Na'alowa began his workday as usual. He asked the clerk for a pair of cable ties, an item he used frequently in his work as an electrician, then went up the steps to the floor of the managers. There he pulled out his weapon and forced one of his Palestinian coworkers to tie up Kim Levengrond Yehezkel. Na'alowa murdered Kim, a young mother of a toddler, as well as Ziv Hajbi. He injured another woman and escaped. He did not shout “Allahu Akbar,” did not post a suicide message on Facebook. A close look at the social networks show that he is not a radical Islamic activist and had not sworn to take revenge for someone. His actions are still a mystery, but worst of all, he has disappeared into thin air.

The terror attack was directed at Israel’s soft underbelly: The Alon factory is a symbol of Israeli-Palestinian coexistence. Hundreds of Palestinians work there, as do hundreds of Jews, shoulder to shoulder, in full harmony and cooperation. There had never been any kind of violence on the site. The fact that it was one of the workers who betrayed his friends and went on a killing spree inside the factory shocked many people, especially supporters of coexistence efforts on both sides.

The murders are a dilemma for Israel on the strategic-operational level as well. At this stage, Eizenkot and Shin Bet head Nadav Argaman continue to strongly support the existing policy. A single attack is not supposed to cause dramatic policy changes or system failures. However, if Na'alowa's attack is followed by copycats — which happens occasionally in the Israeli-Palestinian conflict — things might change. The Israeli cabinet might give up and instruct the IDF to return to the policy followed in past intifadas: invalidating work permits, imposing closures and blockades on problematic villages, collective punishment, dramatic increases in traffic barriers and significant narrowing of what freedom of movement the Palestinians enjoy now in the West Bank. We’re not there yet, thankfully, but it is possible that at this rate, we’ll soon find ourselves headed in that direction.

To decide how to respond, Israel must first locate and detain the assailant. Among the public, especially on the right, voices are calling on the IDF not to capture him alive. He deserves to die, say family members of the people who were killed, and many Israelis share their opinion. There has also been much public criticism over the allegedly improved living conditions of Palestinian prisoners in Israeli jails. Many Israelis complain about the benefits they receive in jail and that there are always some prisoners released prematurely as part of prisoner-exchange deals with Hamas.
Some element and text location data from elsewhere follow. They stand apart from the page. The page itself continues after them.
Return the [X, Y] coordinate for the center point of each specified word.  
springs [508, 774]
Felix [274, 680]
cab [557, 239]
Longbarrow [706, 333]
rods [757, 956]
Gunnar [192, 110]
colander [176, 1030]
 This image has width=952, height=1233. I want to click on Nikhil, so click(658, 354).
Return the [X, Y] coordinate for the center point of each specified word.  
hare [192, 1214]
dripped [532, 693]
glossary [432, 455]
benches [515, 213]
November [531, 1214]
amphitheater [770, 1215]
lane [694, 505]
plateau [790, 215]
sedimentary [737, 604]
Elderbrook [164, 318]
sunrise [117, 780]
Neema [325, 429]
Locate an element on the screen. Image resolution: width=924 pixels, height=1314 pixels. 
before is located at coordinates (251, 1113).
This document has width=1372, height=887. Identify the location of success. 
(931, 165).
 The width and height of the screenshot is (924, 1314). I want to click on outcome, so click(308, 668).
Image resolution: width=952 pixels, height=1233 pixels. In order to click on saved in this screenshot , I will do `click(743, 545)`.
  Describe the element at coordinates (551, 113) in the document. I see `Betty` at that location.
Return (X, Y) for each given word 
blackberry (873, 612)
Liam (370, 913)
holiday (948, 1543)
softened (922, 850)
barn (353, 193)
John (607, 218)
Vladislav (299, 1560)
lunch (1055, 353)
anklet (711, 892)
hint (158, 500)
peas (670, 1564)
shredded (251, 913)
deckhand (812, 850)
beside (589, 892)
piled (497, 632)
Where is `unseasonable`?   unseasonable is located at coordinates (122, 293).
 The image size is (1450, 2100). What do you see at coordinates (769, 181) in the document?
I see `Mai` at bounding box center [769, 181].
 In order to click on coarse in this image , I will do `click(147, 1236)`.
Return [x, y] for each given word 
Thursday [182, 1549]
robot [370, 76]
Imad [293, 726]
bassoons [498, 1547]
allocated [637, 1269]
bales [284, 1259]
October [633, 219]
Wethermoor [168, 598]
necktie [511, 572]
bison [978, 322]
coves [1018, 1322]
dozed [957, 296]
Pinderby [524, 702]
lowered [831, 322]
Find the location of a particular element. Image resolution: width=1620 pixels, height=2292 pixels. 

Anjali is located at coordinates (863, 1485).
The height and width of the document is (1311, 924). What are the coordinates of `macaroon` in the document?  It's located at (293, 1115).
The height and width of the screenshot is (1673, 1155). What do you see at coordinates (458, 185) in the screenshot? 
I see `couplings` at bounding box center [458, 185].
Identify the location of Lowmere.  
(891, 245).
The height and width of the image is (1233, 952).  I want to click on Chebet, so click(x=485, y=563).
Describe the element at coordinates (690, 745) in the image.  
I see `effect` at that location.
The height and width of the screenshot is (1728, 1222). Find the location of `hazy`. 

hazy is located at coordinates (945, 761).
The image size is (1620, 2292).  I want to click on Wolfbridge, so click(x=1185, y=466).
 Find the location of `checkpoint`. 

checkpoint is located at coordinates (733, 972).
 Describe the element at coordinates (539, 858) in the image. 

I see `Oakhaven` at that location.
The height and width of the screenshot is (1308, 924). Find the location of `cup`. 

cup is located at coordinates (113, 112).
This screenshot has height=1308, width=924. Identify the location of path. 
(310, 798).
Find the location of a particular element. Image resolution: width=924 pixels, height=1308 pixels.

The IDF and the Shin Bet know that it is important to arrest Na'alowa alive for the chance to decipher what motivated his attack, how he planned it and how he made the decision to carry it out. Information of this type is very valuable now, when the security system has to deal more with furious outbursts by disconnected individuals than with organized terror groups.

This lack of affiliation has apparently helped Na'alowa disappear. Since he is not connected to any group, Israel’s intelligence superiority becomes irrelevant. An individual like Na'alowa can simply take refuge in a nearby cave and vanish, while relying on local people for necessities. In such a case, we can anticipate a long, tiring manhunt.

Statistics show that Israel always captures perpetrators — eventually. This case will be no different. Only then will we know if the attack in the industrial park is of the kind that will bring a turning point in Israeli strategy, or was just an uncharacteristic operational mishap in the security system. The truth is that prior to the attack, potential warning signs were missed, and the system did not react: The assailant missed work for two weeks. He left a suicide letter with a friend and managed to smuggle a submachine gun into the plant. Hundreds of assaults like this are thwarted every year by the IDF and the Shin Bet. Those that are not threaten to turn the tables on everyone.